Hi everyone. I am working on a finance problem. I have a time-series for each stock that tells me how much of it I should buy or sell on any given day. The problem is that the signal is noisy and if I react to the noise, I am getting punished by the brokerage commissions without any perceptible reward. It seems like I need something to tell me whether the signal has really changed (and if so, then by how much). Then I can make an intelligent decision on whether I should adjust my portfolio, and if the expected reward exceeds the transaction costs.
In the Bayesian context, I see multiple references to this 2007 paper by Adams and MacKay, in which they model the “run length” of a time-series regime. The paper is elegantly summarized in this blog post, as well as this talk, which also proposes a computationally efficient way to calculate the most likely path through the time-series regimes. I believe the speaker is referencing this GitHub, authored by the aforementioned blogger that contains a numpy/scipy implementation of the Adams / MacKay algorithm.

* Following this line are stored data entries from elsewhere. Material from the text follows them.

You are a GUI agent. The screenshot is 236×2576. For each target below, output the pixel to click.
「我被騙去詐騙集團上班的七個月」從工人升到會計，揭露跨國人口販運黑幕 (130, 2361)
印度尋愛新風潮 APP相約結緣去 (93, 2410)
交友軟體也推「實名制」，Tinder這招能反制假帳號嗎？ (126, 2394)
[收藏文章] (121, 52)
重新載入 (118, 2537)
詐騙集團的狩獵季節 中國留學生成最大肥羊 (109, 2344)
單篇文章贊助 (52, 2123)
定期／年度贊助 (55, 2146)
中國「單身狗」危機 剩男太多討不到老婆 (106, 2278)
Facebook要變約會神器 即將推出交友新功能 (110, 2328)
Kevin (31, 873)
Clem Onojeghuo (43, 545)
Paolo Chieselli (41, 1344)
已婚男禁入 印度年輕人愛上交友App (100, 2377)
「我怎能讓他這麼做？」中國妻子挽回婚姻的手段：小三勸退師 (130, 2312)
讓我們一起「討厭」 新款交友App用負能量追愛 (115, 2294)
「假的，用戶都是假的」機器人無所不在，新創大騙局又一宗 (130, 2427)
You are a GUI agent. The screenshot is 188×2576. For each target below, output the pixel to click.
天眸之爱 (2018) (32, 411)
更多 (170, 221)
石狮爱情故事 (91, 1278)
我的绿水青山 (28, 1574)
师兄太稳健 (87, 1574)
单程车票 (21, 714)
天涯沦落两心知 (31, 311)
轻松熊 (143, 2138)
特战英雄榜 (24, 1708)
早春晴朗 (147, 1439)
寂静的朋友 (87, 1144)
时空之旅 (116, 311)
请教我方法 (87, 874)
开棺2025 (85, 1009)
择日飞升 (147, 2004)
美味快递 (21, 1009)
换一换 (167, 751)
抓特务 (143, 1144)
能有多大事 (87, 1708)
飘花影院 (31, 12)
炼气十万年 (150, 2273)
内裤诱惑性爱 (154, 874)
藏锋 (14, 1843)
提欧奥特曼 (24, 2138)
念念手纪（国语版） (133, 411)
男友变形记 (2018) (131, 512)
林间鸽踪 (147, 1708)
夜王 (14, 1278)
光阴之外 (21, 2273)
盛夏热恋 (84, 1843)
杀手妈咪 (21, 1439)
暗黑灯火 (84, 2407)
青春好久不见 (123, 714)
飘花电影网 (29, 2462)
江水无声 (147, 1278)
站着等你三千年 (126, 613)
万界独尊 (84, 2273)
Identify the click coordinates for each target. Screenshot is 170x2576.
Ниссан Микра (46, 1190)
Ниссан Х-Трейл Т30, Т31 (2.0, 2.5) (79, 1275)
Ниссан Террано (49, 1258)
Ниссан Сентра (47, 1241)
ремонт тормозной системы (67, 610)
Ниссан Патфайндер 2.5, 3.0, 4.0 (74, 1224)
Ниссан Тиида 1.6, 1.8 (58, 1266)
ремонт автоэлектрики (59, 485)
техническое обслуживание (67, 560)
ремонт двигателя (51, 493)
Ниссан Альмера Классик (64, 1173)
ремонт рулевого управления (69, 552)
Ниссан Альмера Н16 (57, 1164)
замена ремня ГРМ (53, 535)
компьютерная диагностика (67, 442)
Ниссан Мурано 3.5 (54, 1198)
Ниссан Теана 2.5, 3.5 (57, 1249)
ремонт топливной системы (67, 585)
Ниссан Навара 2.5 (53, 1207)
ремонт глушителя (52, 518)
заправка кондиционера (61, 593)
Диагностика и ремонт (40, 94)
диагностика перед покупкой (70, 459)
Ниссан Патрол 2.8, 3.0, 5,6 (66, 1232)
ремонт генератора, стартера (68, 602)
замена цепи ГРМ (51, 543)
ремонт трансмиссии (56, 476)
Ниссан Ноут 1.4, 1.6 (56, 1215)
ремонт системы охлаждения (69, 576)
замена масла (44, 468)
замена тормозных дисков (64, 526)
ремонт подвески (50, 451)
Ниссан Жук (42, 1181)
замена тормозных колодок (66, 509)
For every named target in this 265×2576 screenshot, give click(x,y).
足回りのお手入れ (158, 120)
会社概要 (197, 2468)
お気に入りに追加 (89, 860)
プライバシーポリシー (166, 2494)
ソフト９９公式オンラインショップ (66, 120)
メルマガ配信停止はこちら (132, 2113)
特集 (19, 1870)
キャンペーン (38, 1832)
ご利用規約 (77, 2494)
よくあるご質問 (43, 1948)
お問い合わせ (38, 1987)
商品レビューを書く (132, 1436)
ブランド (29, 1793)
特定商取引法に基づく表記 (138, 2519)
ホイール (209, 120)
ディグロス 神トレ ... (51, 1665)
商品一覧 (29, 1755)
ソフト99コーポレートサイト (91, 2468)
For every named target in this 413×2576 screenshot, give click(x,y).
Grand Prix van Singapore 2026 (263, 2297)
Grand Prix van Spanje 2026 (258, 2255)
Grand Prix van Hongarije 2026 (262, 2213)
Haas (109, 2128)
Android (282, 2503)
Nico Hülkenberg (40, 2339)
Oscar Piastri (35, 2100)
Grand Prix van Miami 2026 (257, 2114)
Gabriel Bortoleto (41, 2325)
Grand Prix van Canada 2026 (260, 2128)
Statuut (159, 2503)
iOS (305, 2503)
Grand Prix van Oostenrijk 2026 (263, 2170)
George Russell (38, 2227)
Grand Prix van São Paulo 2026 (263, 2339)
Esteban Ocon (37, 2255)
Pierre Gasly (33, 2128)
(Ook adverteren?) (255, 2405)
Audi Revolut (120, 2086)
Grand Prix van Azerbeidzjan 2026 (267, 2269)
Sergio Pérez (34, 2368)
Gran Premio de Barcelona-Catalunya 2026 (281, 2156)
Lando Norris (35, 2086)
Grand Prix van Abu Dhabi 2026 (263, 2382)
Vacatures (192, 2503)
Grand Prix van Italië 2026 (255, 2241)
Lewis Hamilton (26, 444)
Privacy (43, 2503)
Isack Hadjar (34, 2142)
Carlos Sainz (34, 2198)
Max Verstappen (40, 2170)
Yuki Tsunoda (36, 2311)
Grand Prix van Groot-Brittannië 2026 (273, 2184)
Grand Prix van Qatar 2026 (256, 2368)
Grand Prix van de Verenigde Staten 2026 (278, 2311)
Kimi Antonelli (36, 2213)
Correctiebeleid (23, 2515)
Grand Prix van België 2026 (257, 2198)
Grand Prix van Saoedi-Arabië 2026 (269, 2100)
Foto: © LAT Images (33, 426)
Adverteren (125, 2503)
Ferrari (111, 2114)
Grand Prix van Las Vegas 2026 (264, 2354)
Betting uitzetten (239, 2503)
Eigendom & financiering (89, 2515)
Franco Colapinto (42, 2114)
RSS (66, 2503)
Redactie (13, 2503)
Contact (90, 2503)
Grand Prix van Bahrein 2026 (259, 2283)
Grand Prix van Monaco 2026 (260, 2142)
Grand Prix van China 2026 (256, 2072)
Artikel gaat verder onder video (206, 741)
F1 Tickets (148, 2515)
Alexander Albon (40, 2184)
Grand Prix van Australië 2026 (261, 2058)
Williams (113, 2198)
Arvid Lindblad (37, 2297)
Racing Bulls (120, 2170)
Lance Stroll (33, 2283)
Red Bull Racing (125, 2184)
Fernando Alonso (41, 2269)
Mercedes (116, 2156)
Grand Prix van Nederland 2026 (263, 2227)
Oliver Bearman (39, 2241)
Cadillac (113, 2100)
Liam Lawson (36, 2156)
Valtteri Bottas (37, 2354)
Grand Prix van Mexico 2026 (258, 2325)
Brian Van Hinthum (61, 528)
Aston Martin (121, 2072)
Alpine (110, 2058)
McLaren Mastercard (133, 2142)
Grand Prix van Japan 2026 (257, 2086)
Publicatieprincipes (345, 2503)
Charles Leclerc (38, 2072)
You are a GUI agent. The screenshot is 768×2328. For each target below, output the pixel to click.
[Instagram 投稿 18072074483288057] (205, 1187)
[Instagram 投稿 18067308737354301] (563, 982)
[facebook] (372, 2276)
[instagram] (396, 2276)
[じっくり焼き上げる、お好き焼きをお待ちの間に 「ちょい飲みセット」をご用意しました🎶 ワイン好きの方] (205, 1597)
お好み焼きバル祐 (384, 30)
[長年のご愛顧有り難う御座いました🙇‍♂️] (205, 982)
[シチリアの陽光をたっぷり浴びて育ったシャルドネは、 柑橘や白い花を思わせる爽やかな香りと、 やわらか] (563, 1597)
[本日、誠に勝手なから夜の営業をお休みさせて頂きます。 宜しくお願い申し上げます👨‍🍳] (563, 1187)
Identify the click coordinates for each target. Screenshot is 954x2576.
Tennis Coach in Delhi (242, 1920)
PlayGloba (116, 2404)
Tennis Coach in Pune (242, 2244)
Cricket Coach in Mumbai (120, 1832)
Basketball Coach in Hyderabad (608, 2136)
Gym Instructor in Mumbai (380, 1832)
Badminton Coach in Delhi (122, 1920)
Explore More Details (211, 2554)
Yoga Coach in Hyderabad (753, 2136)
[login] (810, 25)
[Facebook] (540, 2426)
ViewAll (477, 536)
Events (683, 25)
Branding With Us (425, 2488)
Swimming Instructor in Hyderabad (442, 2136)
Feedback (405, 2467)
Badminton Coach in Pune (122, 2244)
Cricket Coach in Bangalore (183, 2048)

Anyway, I don’t have a strong quantitative background, so it is hard for me to understand the basic theoretical underpinnings, let alone to implement the code in PyMC3. However, I thought that online changepoint detection must be a frequent enough use case that perhaps others, who are more versed in Bayesian statistics, would be interested in taking a look and weighing in on what the PyMC3 framework would look like. I also thought that for my specific problem I can start with a simpler solution, like GP smoothing. At this point, I feel that any advice from you guys would be super helpful. Thanks!